**Page excerpt**:
⟨

Vector Data Management & Optimization¶
- Author:
Jeff McKenna
- Contact:
jmckenna at gatewaygeomatics.com
- Original Author:
HostGIS
- Last Updated:
2022-08-12
Choose the right vector format for your needs¶
The best/optimal vector data source for MapServer in terms of speed-of-display is Shapefile.
Ndihmëz
MapServer 8.0 includes a new coshp utility to create ‹Cloud Optimized Shapefiles›
A recent format designed for vector performance, with similar map draw speed in MapServer as Shapefile, is FlatGeobuf, and is recommended for cloud performance.
For databases, MapServer displays PostGIS layers very fast, and some custom tricks are included in the MapServer source specifically for PostGIS + MapServer draw speed. PostGIS is therefore recommended.
SpatiaLite is recommended for those who require a portable format, and works very well with MapServer.
GeoPackage («GPKG») is also very popular for portability, and works very well with MapServer.
Here are some rudimentary map draw speed results, with the MapServer 8.0 release code (running on Windows with MS4W):
FlatGeobuf (native) 0.008s
Shapefile (native) 0.010s
FlatGeobuf (OGR) 0.013s
Shapefile (OGR) 0.023s
GeoPackage (OGR) 0.042s
SpatiaLite (OGR) 0.045s
PostGIS (native) 0.053s
GeoJSON (OGR) 0.089s
Spend time to review GDAL’s associated driver page for your chosen format¶
This is a critical step, as MapServer relies on GDAL (actually the OGR part of the project, which handles vectors) for vector data access. Each driver (OGR format) has its own set of abilities and switches. Find your vector format and review its options here.

⟩

**Exercise instructions**:
a - According to the MapServer vector data page, why is reviewing GDAL's driver page for your chosen format a critical step? Answer in one to three sentences.
b - Carry the MapServer vector data page forward from its final sentence.

**Source excerpt**:
⟨

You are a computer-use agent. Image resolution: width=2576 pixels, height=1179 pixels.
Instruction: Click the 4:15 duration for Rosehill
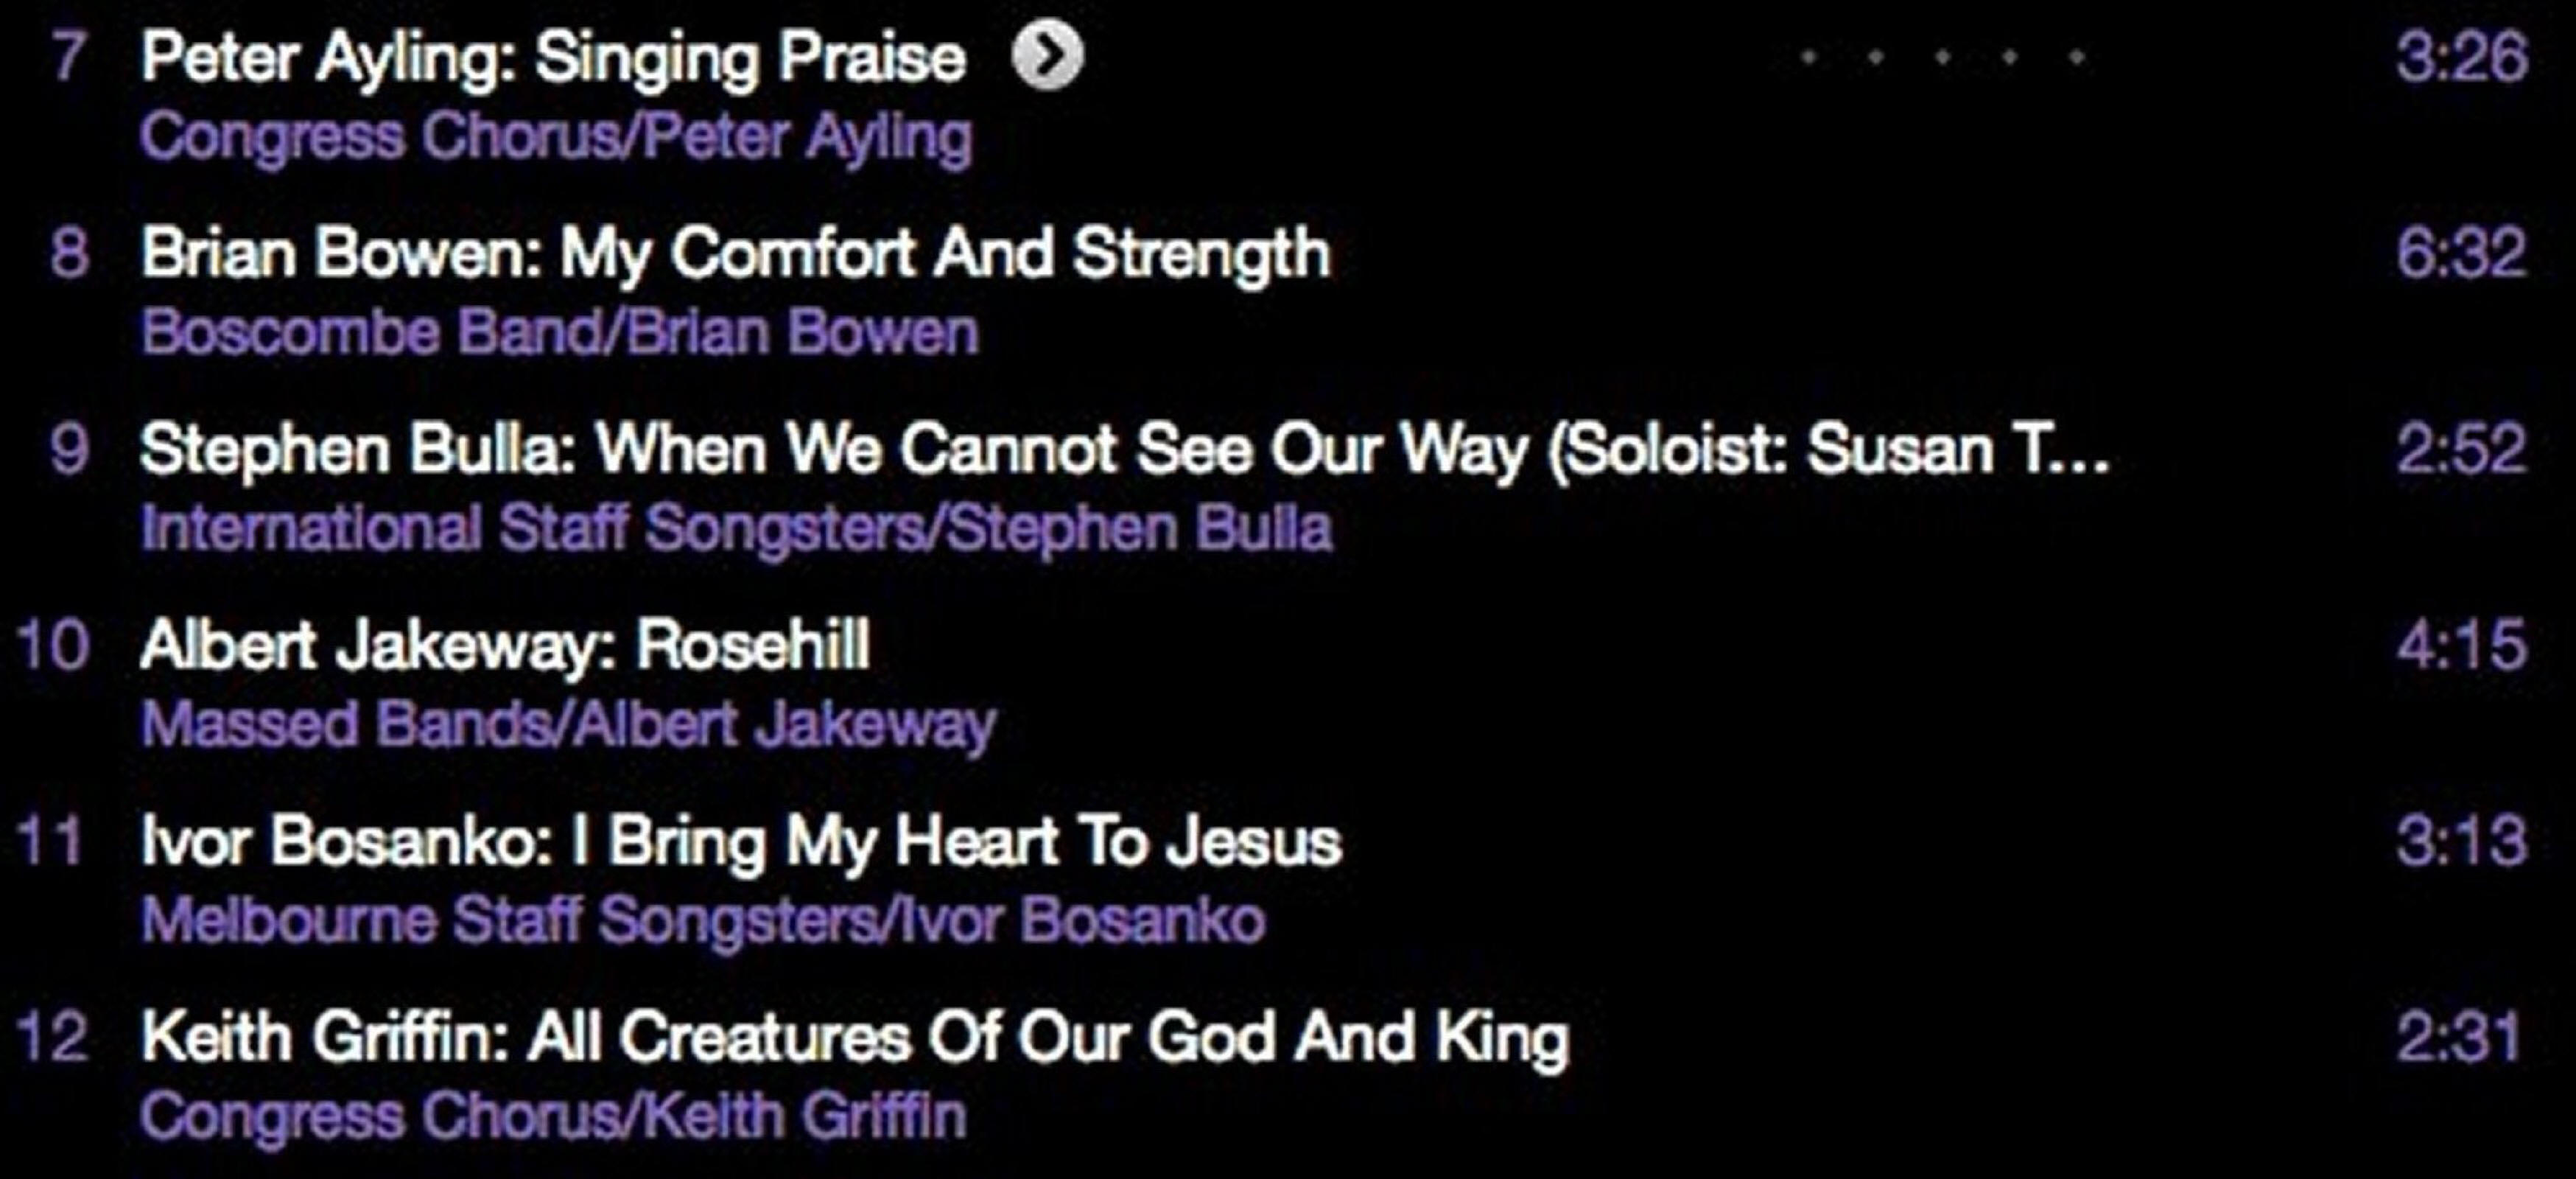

⟩

**Results in order**:
a - MapServer relies on GDAL, specifically its OGR part that handles vectors, to access vector data. Each OGR driver has its own set of abilities and switches, so you need to review the options for your format.

b -
Connect to your data through OGR/GDAL¶
For data management in MapServer, this should always be one of your first steps. Sometimes desktop GIS programs will display a format or its attributes in a certain way (such as in uppercase) but your data might not display in MapServer; checking how OGR/GDAL reads your data file or database table, will help you manage the data. The OGR Vector Layers Through MapServer document has excellent examples (for ogrinfo and other commands) to connect to your data. Here is an example connecting to a PostGIS database, and returning a list of spatial tables:
ogrinfo -ro PG:"host=127.0.0.1 user=postgres password=postgres port=5432 dbname=mydb"
INFO: Open of `PG:host=127.0.0.1 user=postgres password=postgres port=5432 dbname=mydb'
using driver `PostgreSQL' successful.
1: popplace (Point)
2: province (Multi Polygon)
Then get a summary of the ‹popplace› table through ogrinfo:
ogrinfo -ro PG:"host=127.0.0.1 user=postgres password=postgres port=5433 dbname=mydb" popplace -summary
INFO: Open of `PG:host=127.0.0.1 user=postgres password=postgres port=5433 dbname=mydb'
using driver `PostgreSQL' successful.
Layer name: popplace
Geometry: Point
Feature Count: 497
Extent: (-2303861.750000, -681502.875000) - (2961766.250000, 3798856.750000)
Layer SRS WKT:
PROJCS["NAD83 / Canada Atlas Lambert",
GEOGCS["NAD83",
DATUM["North_American_Datum_1983",
SPHEROID["GRS 1980",6378137,298.257222101,
AUTHORITY["EPSG","7019"]],
TOWGS84[0,0,0,0,0,0,0],
AUTHORITY["EPSG","6269"]],
PRIMEM["Greenwich",0,
AUTHORITY["EPSG","8901"]],
UNIT["degree",0.0174532925199433,
AUTHORITY["EPSG","9122"]],
AUTHORITY["EPSG","4269"]],
PROJECTION["Lambert_Conformal_Conic_2SP"],
PARAMETER["standard_parallel_1",49],
PARAMETER["standard_parallel_2",77],
PARAMETER["latitude_of_origin",49],
PARAMETER["central_meridian",-95],
PARAMETER["false_easting",0],
PARAMETER["false_northing",0],
UNIT["metre",1,
AUTHORITY["EPSG","9001"]],
AXIS["Easting",EAST],
AXIS["Northing",NORTH],
AUTHORITY["EPSG","3978"]]
FID Column = gid
Geometry Column = geom
area: Real (0.0)
perimeter: Real (0.0)
popplace_: Real (0.0)
popplace_i: Real (0.0)
unique_key: String (5.0)
name: String (25.0)
name_e: String (20.0)
name_f: String (20.0)
reg_code: Real (0.0)
nts50: String (7.0)
lat: String (7.0)
long: String (7.0)
sgc_code: Real (0.0)
capital: Real (0.0)
pop_range: Real (0.0)
Shënim
You can use the extent values returned from ogrinfo, to paste into your mapfile’s EXTENT parameter. You can also notice in that summary the PROJCS/AUTHORITY line, which states that this data is currently in the EPSG:3978 projection.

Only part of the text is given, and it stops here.